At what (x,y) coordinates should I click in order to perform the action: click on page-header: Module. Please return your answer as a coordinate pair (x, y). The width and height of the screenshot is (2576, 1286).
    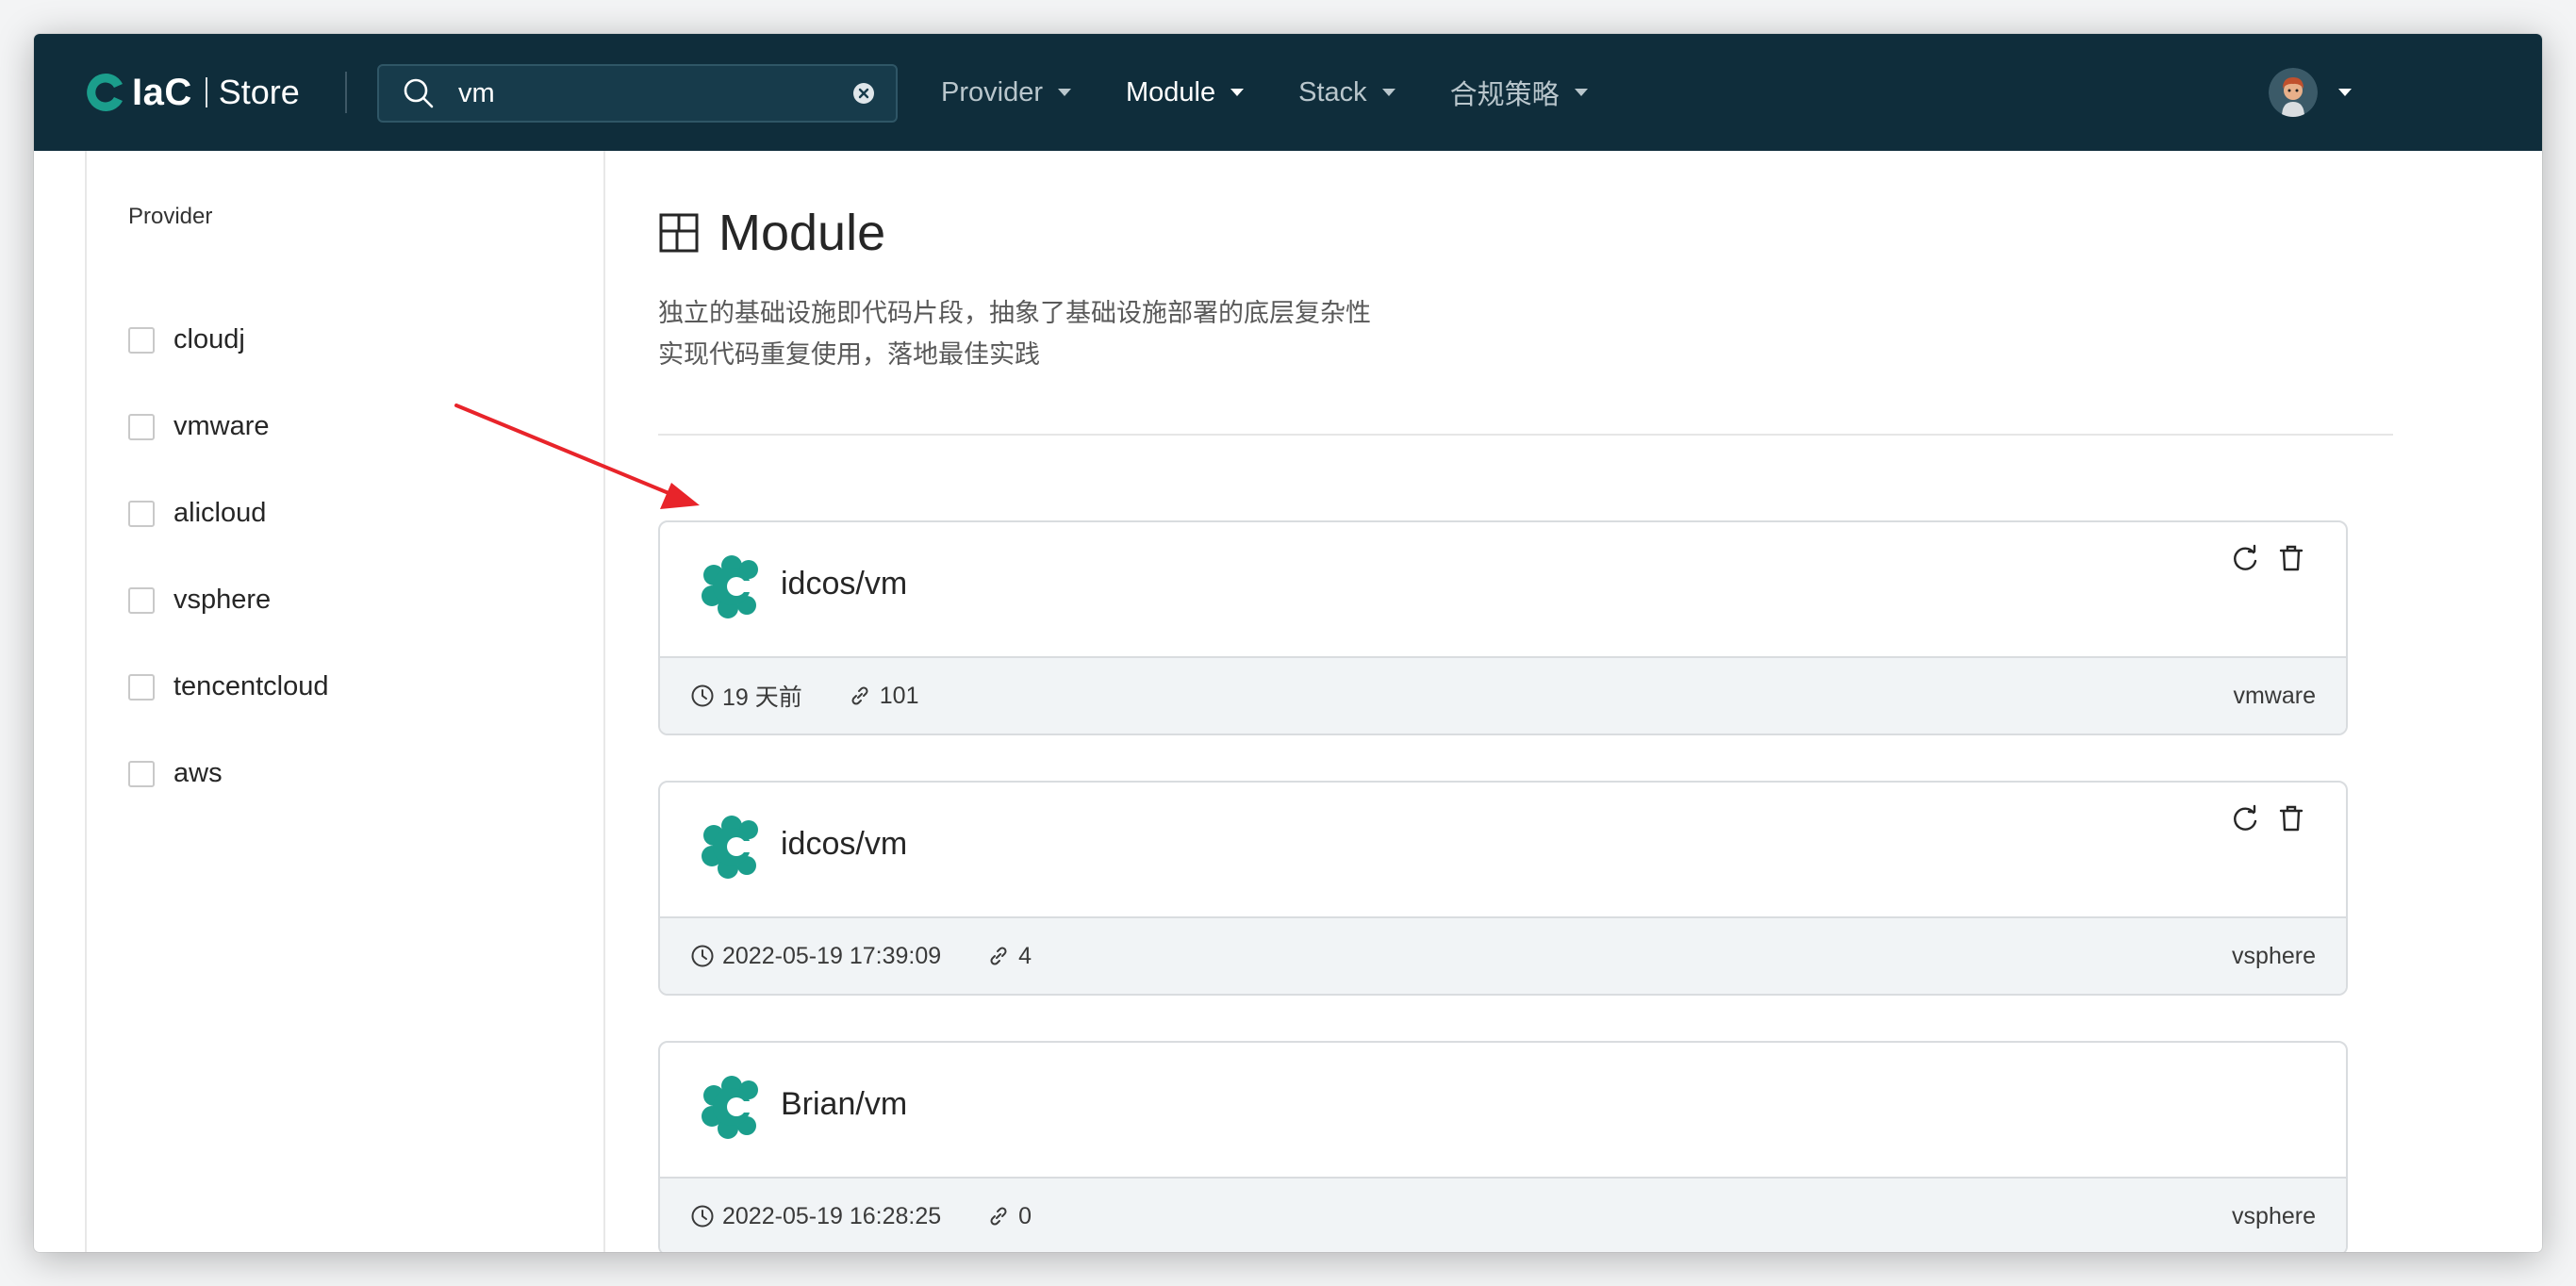
    Looking at the image, I should click on (772, 233).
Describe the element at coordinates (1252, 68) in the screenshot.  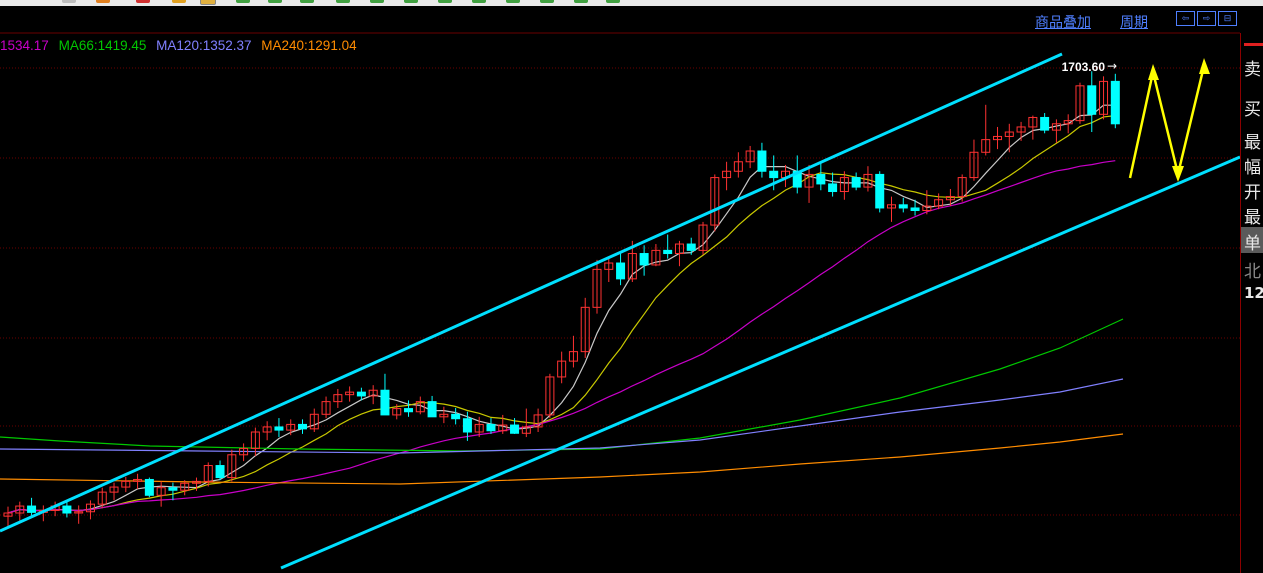
I see `panel-label-sell: 卖` at that location.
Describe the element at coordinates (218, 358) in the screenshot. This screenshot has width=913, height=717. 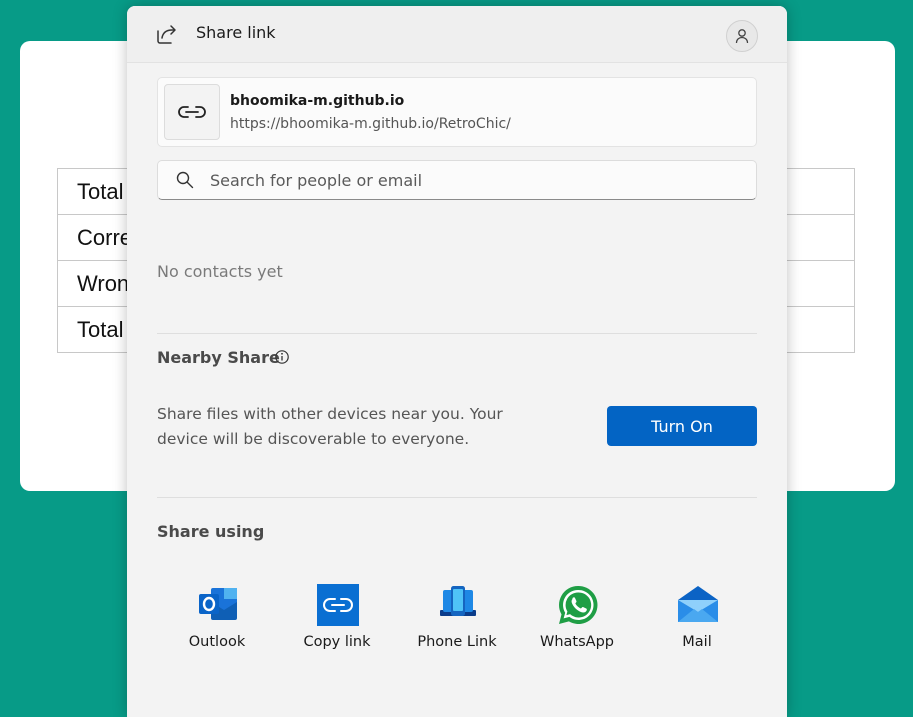
I see `nearby-share-title: Nearby Share` at that location.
#####
Aim of the exercise - Rewrite the rows above, changing every "screenshot" to "screen capture" and leaving everything else as it is. Omit the pictures from your answer.

Reply to the exercise -
At what (x,y) coordinates should I click in order to perform the action: click on page-header: Module. Please return your answer as a coordinate pair (x, y). The width and height of the screen capture is (2576, 1286).
    Looking at the image, I should click on (772, 233).
Describe the element at coordinates (1252, 68) in the screen capture.  
I see `panel-label-sell: 卖` at that location.
Describe the element at coordinates (218, 358) in the screen capture. This screen capture has width=913, height=717. 
I see `nearby-share-title: Nearby Share` at that location.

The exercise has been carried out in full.